L’indagine ha preso avvio dalla denuncia presentata da un uomo che si era rivolto agli uffici di polizia dopo aver ricevuto diverse telefonate da un soggetto che pretendeva 1.000 euro per la restituzione della propria autovettura, rubata alcuni giorni prima a Capodrise. Un classico tentativo di “cavallo di ritorno”.
Proprio mentre formalizzava la denuncia, la vittima ha ricevuto un’ulteriore chiamata dal presunto estorsore. Seguendo le indicazioni degli operatori, l’uomo è riuscito a concordare un luogo d’incontro per la consegna del denaro senza destare sospetti.

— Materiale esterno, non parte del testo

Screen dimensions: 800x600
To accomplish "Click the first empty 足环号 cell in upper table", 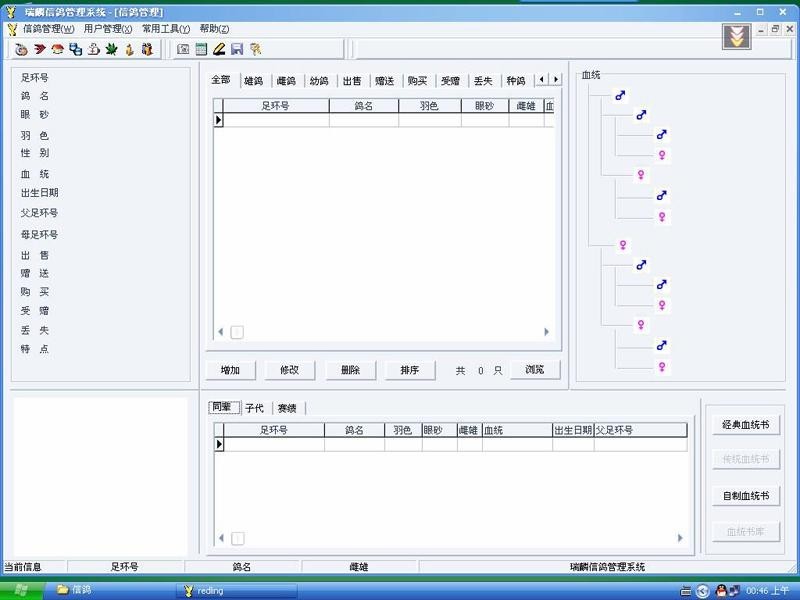I will click(275, 120).
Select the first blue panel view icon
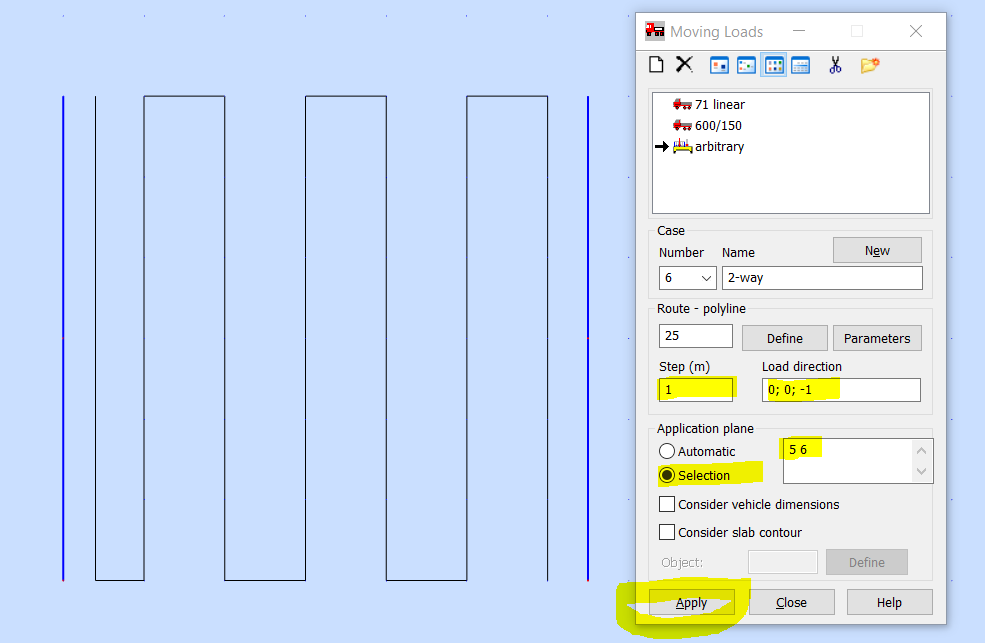 [719, 64]
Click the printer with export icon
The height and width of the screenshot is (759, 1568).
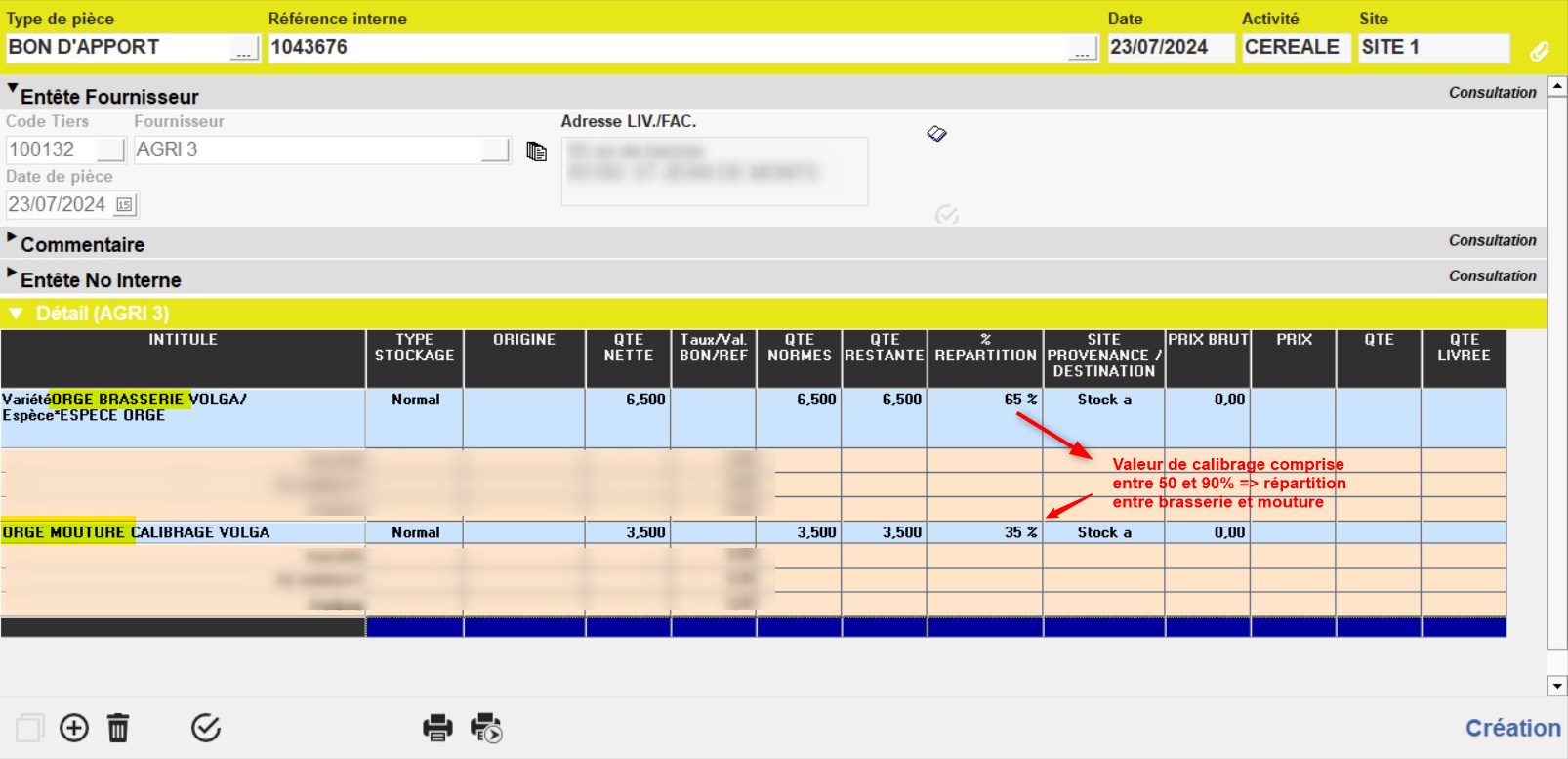tap(485, 728)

I Falchi della Squadra Mobile hanno quindi predisposto un servizio di appostamento nel punto stabilito. Poco dopo, l’indagato è giunto sul posto a bordo di un’autovettura. Alla vista dei poliziotti e all’alt intimato, il giovane ha accelerato improvvisamente, tentando di speronare l’auto di servizio. Ne è scaturito un breve inseguimento, conclusosi con il suo blocco dopo una colluttazione con gli agenti.
Nel corso della perquisizione, il 20enne è stato trovato in possesso di tre involucri di hashish, per un peso complessivo di circa 10 grammi. Gli accertamenti sono stati estesi anche alla sua abitazione, dove è stato rinvenuto un bilancino di precisione.
Alla luce dei gravi indizi raccolti, l’uomo è stato arrestato e messo a disposizione dell’autorità giudiziaria, mentre l’autovettura rubata è stata restituita al legittimo proprietario.